On 24 November 2014 at 17:43, Ondřej Čertík <ondrej.cer...@gmail.com> wrote:
> On Mon, Nov 24, 2014 at 1:57 PM, Bill Page <bill.p...@newsynthesis.org> wrote:
> ...
>>
>> In FriCAS 'abs' is already a kernel function and it implemented the
>> derivative of 'abs' even before my proposed patch but I think the
>> current definition is wrong:
>>
>> (14) -> D(abs(x),x)
>>
>> abs(x)
>> (14) ------
>> x
>> Type: Expression(Integer)
>
> I think that's correct for real numbers, i.e. x/abs(x) = abs(x) / x.
>
I am not very interested in real numbers. I am interested in the
algebra. Would you say that
sqrt(x^2).diff(x) = sqrt(x^2)/x
is OK?
>> Rather, I think the correct definition of 'log(z)' is the solution of
>>
>> z = exp(?)
>>
>> So we can write z=exp(log(z)) by definition.
>
> Indeed, exp(log(z))=z always,
Not just "true always". It is the definition of 'log(z)'.
>
> In both (A) and (B),
> it is true that z = exp(log(z)). However, these are different:
>
> (A) log(exp(z)) = z + 2*pi*i*n
> (B) log(exp(z)) = z + 2*pi*i*floor((pi-Im z) / 2*pi)
>
> In (B), you get a single value, but in (A) you get multiple values,
> one for each "n".
>
Better to say (A) is true "\forall n \in Integer"

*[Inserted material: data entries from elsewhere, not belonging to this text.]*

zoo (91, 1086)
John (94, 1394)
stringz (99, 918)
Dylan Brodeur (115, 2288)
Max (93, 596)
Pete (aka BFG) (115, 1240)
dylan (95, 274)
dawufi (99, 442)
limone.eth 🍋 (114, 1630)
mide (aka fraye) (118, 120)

> I am very familiar with the approach (B) and I think I understand
> exactly what follows from what and how to derive all the formulas.
(B) is about choosing a particular "branch" of 'log' - the principal
value. But I don't want to be forced to make a choice of branch until
I actually need to evaluate an expression numerically.

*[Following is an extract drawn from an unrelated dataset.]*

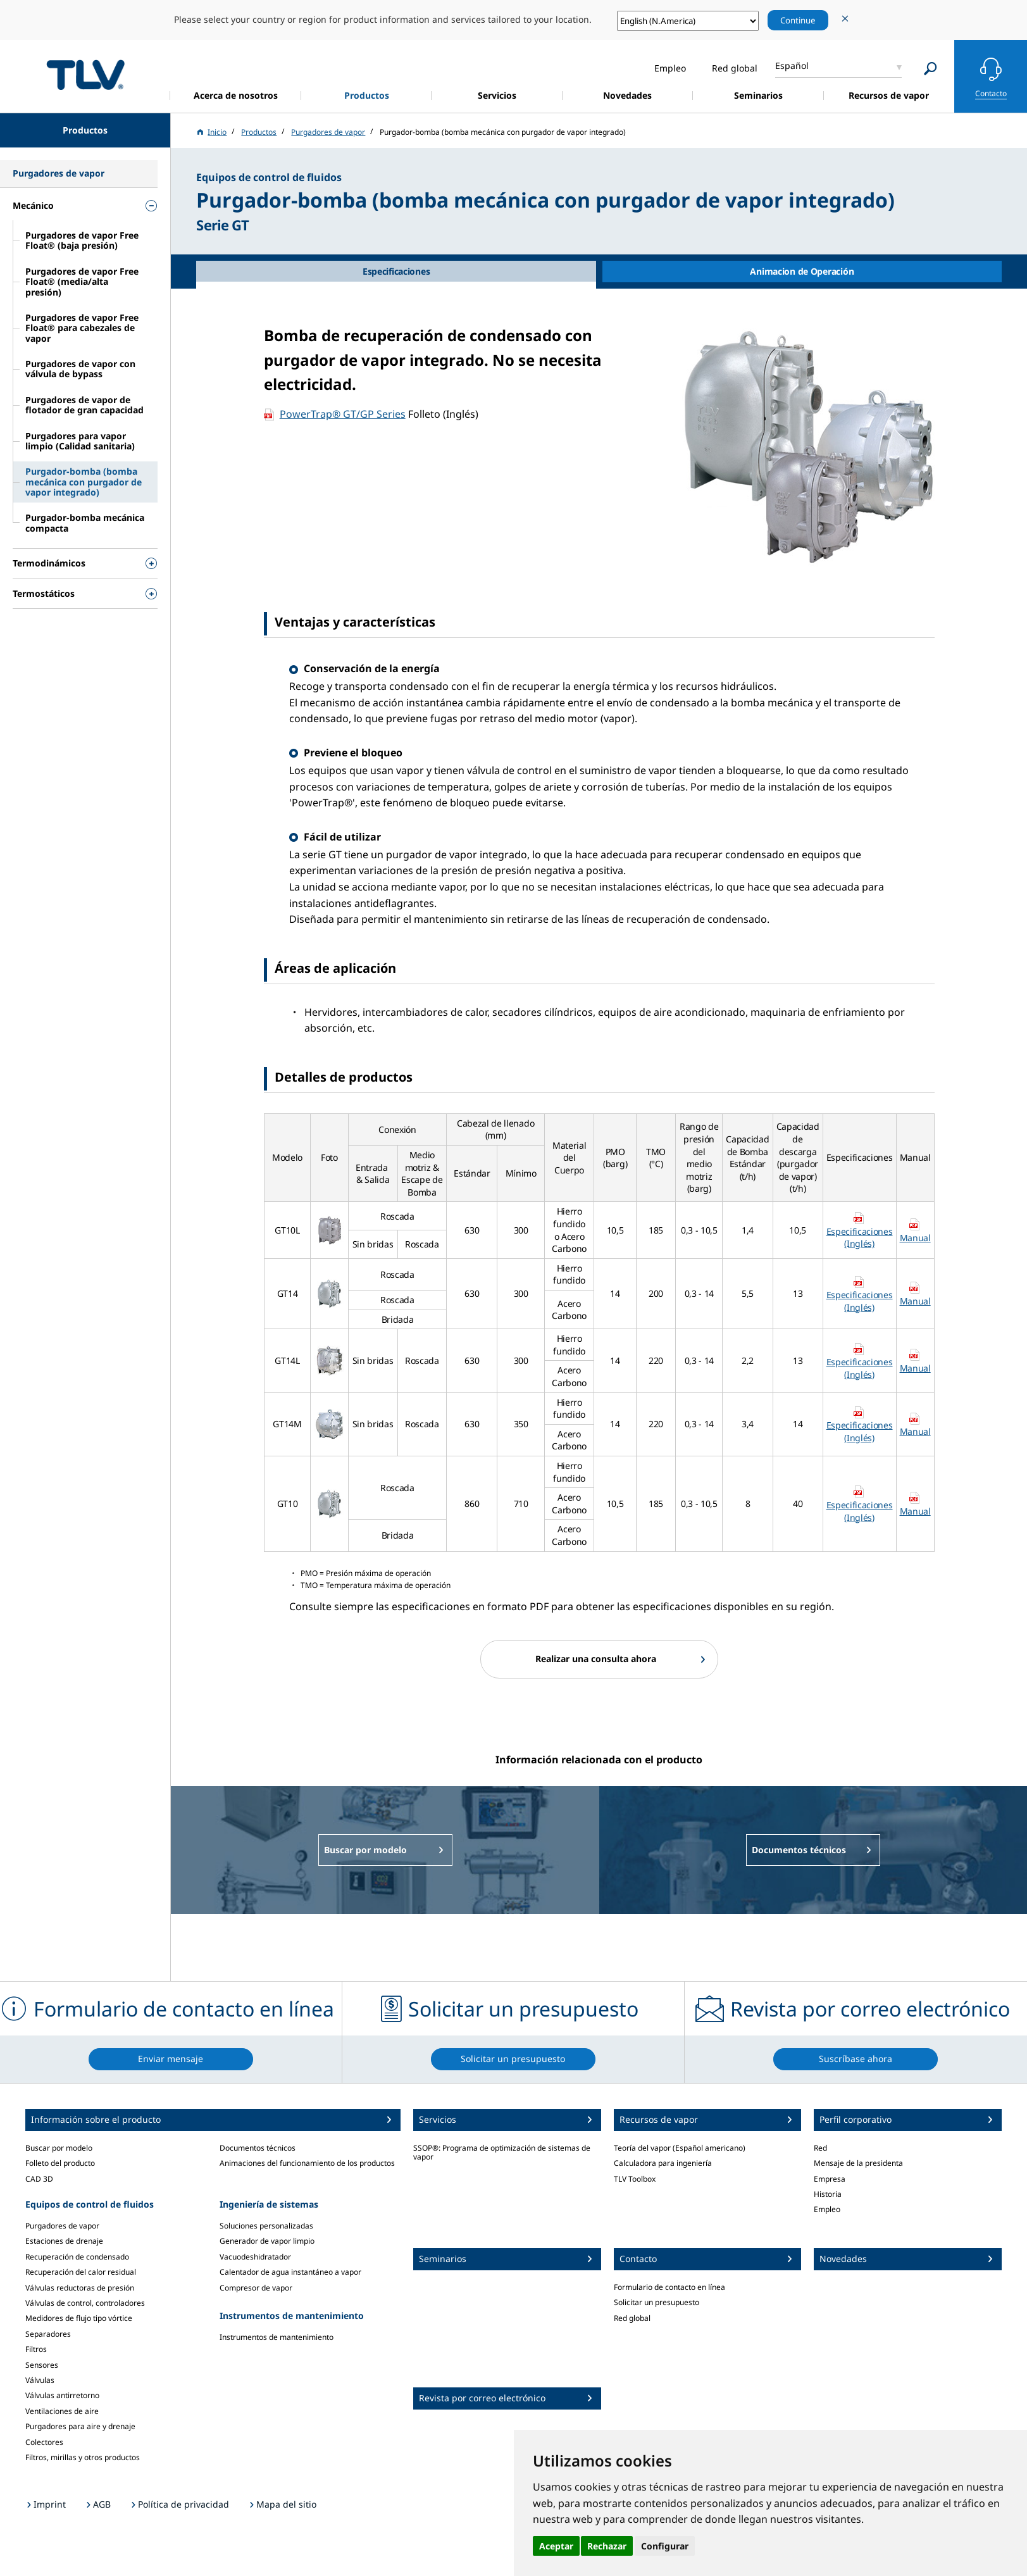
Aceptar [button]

> But I am not 100% sure with (A), I was hoping you can help, since
> that's the approach that you want to use in FriCAS.
(A) is not quite the approach I want to use for 'Expression' in
FriCAS. I want 'log(exp(z))' to be the solution of
exp(z) = exp(?)
The best way to say that algebraically (symbolically) is just
'log(exp(z))', i.e. without evaluation. This is what FriCAS already
does in the case of
(1) -> z:Expression Complex Integer
Type: Void
(2) -> exp(log(z))
(2) z
Type: Expression(Complex(Integer))
(3) -> log(exp(z))
z
(3) log(%e )
Type: Expression(Complex(Integer))
but unfortunately not in the case of 'Expression Integer'.
(4) -> z:Expression Integer
Type: Void
(5) -> log(exp(z))
(5) z
Type: Expression(Integer)
I think that what it currently does for 'Expression Integer' should be
considered a bug.
> I think what I wrote is correct for (A), but please correct me if I am wrong.
>
>> This is exactly analogous
>> to the treatment of 'sqrt(z)' as the solution to
>>
>> z = ? * ?
>>
We have
sqrt(z)^2 = z
but
sqrt(z^2) = sqrt(z^2)
>>> However, this definition quickly becomes impractical, because you
>>> need to be able to numerically evaluate symbolic expressions, and
>>> you would need to carry the symbolic term 2*pi*i*n around.
>>
>> We do not need an extra term. We only need axioms for the correct
>> behavior of the expression 'log(z)'. But 'log(z)' does not denote a
>> function in the sense of a many-to-one mapping. The inverse of a
>> function is only a function (possibly partial) if the function is
>> injective (one-to-one).
>
> Sure, that's why you have "n" in the formula for log(z) in (A), and
> the function is multivalued over all "n".
>
No. As you have written it, it is a function of two variables with
one value for each z and n.
f(z,n) = z + 2*pi*i*n
I think what you are trying to say is
(A) log(exp(z)) = { z + 2*pi*i*n | for all n in Integer}
and
sqrt(z) = { x | x^2 =z }
Although it may seem simple in this case, in general implementing sets
with comprehension like this requires logic and takes us outside of
algebra as such into the realm of theorem proving.
>>
>> The Riemann surface is an important tool in complex analysis but I
>> have yet to see it used explicitly in any computer algebra system as
>> a representation of complex functions.
>
> I thought the Riemann surface gives you a way to couple "n" in
> log(a*b), log(a) and log(b) in such a way that you get exactly
> log(a*b)-log(a)-log(b)=0. I.e. that the Riemann surface is (A).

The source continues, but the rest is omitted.